* _PROBLEM REQUIREMENTS_: Put every line of the listing below into a JSON list of strings, one string per line, leaving out blank lines.

--- begin ---

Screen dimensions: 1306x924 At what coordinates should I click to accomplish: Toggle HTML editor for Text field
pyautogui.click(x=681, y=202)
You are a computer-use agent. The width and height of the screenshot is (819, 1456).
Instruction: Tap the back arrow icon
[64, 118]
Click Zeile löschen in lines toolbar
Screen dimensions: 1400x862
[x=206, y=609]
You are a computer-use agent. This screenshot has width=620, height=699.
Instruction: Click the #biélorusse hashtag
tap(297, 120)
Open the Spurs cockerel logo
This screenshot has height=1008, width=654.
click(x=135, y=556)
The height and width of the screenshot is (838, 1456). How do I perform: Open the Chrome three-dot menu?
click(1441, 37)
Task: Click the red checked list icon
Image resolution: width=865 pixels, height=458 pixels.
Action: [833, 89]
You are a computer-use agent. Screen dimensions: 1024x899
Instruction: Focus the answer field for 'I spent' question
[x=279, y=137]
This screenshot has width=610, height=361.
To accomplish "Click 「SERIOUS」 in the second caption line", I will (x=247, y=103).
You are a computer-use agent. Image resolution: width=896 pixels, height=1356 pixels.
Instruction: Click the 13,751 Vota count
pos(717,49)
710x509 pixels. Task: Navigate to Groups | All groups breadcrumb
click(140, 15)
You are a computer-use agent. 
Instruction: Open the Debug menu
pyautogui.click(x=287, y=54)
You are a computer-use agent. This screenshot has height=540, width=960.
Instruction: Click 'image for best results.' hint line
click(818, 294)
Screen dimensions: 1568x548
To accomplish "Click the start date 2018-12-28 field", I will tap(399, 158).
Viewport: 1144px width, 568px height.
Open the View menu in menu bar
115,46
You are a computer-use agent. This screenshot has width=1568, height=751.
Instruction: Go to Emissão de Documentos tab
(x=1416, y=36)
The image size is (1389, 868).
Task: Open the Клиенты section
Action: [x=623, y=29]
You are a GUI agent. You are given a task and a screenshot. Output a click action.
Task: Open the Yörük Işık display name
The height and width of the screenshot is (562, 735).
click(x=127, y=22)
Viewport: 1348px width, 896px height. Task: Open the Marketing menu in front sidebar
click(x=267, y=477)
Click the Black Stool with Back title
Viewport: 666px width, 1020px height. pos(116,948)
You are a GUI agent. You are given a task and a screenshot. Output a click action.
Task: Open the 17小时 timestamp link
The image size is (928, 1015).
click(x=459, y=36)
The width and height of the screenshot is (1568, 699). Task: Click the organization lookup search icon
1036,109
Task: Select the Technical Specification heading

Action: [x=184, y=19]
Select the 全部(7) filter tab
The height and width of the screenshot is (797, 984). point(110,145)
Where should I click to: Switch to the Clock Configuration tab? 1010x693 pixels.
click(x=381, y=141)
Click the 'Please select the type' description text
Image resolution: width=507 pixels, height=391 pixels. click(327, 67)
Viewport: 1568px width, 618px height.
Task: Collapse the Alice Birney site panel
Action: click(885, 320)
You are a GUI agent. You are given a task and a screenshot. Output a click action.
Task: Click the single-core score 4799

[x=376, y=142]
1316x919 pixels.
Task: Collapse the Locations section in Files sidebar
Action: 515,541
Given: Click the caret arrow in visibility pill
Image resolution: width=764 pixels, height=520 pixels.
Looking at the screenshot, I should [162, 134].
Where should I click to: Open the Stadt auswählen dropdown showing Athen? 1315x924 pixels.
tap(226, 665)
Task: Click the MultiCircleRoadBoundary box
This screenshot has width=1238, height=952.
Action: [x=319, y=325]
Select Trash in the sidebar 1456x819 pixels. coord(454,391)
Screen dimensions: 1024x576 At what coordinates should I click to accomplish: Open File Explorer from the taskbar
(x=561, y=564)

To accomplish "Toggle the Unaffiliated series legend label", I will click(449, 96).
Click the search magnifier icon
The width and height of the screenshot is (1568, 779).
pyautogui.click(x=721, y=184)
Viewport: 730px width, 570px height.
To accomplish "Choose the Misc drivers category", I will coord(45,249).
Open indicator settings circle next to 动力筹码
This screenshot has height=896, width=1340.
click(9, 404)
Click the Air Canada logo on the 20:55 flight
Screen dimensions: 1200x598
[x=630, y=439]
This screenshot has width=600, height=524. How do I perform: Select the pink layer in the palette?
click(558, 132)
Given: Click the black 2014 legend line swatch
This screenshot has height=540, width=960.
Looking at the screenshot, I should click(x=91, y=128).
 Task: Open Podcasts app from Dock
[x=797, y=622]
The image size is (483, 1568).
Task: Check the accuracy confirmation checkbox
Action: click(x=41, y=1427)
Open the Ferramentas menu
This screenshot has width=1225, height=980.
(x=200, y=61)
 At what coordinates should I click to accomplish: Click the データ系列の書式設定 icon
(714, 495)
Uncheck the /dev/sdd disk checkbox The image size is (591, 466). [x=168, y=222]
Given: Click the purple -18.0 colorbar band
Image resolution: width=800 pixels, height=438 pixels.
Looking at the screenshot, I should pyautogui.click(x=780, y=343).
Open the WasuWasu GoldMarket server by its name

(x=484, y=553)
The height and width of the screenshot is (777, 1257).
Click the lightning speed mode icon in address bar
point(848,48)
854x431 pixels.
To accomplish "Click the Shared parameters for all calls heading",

--- end ---

* _TASK ANSWER_:
[
  "Screen dimensions: 1306x924 At what coordinates should I click to accomplish: Toggle HTML editor for Text field",
  "pyautogui.click(x=681, y=202)",
  "You are a computer-use agent. The width and height of the screenshot is (819, 1456).",
  "Instruction: Tap the back arrow icon",
  "[64, 118]",
  "Click Zeile löschen in lines toolbar",
  "Screen dimensions: 1400x862",
  "[x=206, y=609]",
  "You are a computer-use agent. This screenshot has width=620, height=699.",
  "Instruction: Click the #biélorusse hashtag",
  "tap(297, 120)",
  "Open the Spurs cockerel logo",
  "This screenshot has height=1008, width=654.",
  "click(x=135, y=556)",
  "The height and width of the screenshot is (838, 1456). How do I perform: Open the Chrome three-dot menu?",
  "click(1441, 37)",
  "Task: Click the red checked list icon",
  "Image resolution: width=865 pixels, height=458 pixels.",
  "Action: [833, 89]",
  "You are a computer-use agent. Screen dimensions: 1024x899",
  "Instruction: Focus the answer field for 'I spent' question",
  "[x=279, y=137]",
  "This screenshot has width=610, height=361.",
  "To accomplish \"Click 「SERIOUS」 in the second caption line\", I will (x=247, y=103).",
  "You are a computer-use agent. Image resolution: width=896 pixels, height=1356 pixels.",
  "Instruction: Click the 13,751 Vota count",
  "pos(717,49)",
  "710x509 pixels. Task: Navigate to Groups | All groups breadcrumb",
  "click(140, 15)",
  "You are a computer-use agent. ",
  "Instruction: Open the Debug menu",
  "pyautogui.click(x=287, y=54)",
  "You are a computer-use agent. This screenshot has height=540, width=960.",
  "Instruction: Click 'image for best results.' hint line",
  "click(818, 294)",
  "Screen dimensions: 1568x548",
  "To accomplish \"Click the start date 2018-12-28 field\", I will tap(399, 158).",
  "Viewport: 1144px width, 568px height.",
  "Open the View menu in menu bar",
  "115,46",
  "You are a computer-use agent. This screenshot has width=1568, height=751.",
  "Instruction: Go to Emissão de Documentos tab",
  "(x=1416, y=36)",
  "The image size is (1389, 868).",
  "Task: Open the Клиенты section",
  "Action: [x=623, y=29]",
  "You are a GUI agent. You are given a task and a screenshot. Output a click action.",
  "Task: Open the Yörük Işık display name",
  "The height and width of the screenshot is (562, 735).",
  "click(x=127, y=22)",
  "Viewport: 1348px width, 896px height. Task: Open the Marketing menu in front sidebar",
  "click(x=267, y=477)",
  "Click the Black Stool with Back title",
  "Viewport: 666px width, 1020px height. pos(116,948)",
  "You are a GUI agent. You are given a task and a screenshot. Output a click action.",
  "Task: Open the 17小时 timestamp link",
  "The image size is (928, 1015).",
  "click(x=459, y=36)",
  "The width and height of the screenshot is (1568, 699). Task: Click the organization lookup search icon",
  "1036,109",
  "Task: Select the Technical Specification heading",
  "Action: [x=184, y=19]",
  "Select the 全部(7) filter tab",
  "The height and width of the screenshot is (797, 984). point(110,145)",
  "Where should I click to: Switch to the Clock Configuration tab? 1010x693 pixels.",
  "click(x=381, y=141)",
  "Click the 'Please select the type' description text",
  "Image resolution: width=507 pixels, height=391 pixels. click(327, 67)",
  "Viewport: 1568px width, 618px height.",
  "Task: Collapse the Alice Birney site panel",
  "Action: click(885, 320)",
  "You are a GUI agent. You are given a task and a screenshot. Output a click action.",
  "Task: Click the single-core score 4799",
  "[x=376, y=142]",
  "1316x919 pixels.",
  "Task: Collapse the Locations section in Files sidebar",
  "Action: 515,541",
  "Given: Click the caret arrow in visibility pill",
  "Image resolution: width=764 pixels, height=520 pixels.",
  "Looking at the screenshot, I should [162, 134].",
  "Where should I click to: Open the Stadt auswählen dropdown showing Athen? 1315x924 pixels.",
  "tap(226, 665)",
  "Task: Click the MultiCircleRoadBoundary box",
  "This screenshot has width=1238, height=952.",
  "Action: [x=319, y=325]",
  "Select Trash in the sidebar 1456x819 pixels. coord(454,391)",
  "Screen dimensions: 1024x576 At what coordinates should I click to accomplish: Open File Explorer from the taskbar",
  "(x=561, y=564)",
  "To accomplish \"Toggle the Unaffiliated series legend label\", I will click(449, 96).",
  "Click the search magnifier icon",
  "The width and height of the screenshot is (1568, 779).",
  "pyautogui.click(x=721, y=184)",
  "Viewport: 730px width, 570px height.",
  "To accomplish \"Choose the Misc drivers category\", I will coord(45,249).",
  "Open indicator settings circle next to 动力筹码",
  "This screenshot has height=896, width=1340.",
  "click(9, 404)",
  "Click the Air Canada logo on the 20:55 flight",
  "Screen dimensions: 1200x598",
  "[x=630, y=439]",
  "This screenshot has width=600, height=524. How do I perform: Select the pink layer in the palette?",
  "click(558, 132)",
  "Given: Click the black 2014 legend line swatch",
  "This screenshot has height=540, width=960.",
  "Looking at the screenshot, I should click(x=91, y=128).",
  " Task: Open Podcasts app from Dock",
  "[x=797, y=622]",
  "The image size is (483, 1568).",
  "Task: Check the accuracy confirmation checkbox",
  "Action: click(x=41, y=1427)",
  "Open the Ferramentas menu",
  "This screenshot has width=1225, height=980.",
  "(x=200, y=61)",
  " At what coordinates should I click to accomplish: Click the データ系列の書式設定 icon",
  "(714, 495)",
  "Uncheck the /dev/sdd disk checkbox The image size is (591, 466). [x=168, y=222]",
  "Given: Click the purple -18.0 colorbar band",
  "Image resolution: width=800 pixels, height=438 pixels.",
  "Looking at the screenshot, I should pyautogui.click(x=780, y=343).",
  "Open the WasuWasu GoldMarket server by its name",
  "(x=484, y=553)",
  "The height and width of the screenshot is (777, 1257).",
  "Click the lightning speed mode icon in address bar",
  "point(848,48)",
  "854x431 pixels.",
  "To accomplish \"Click the Shared parameters for all calls heading\","
]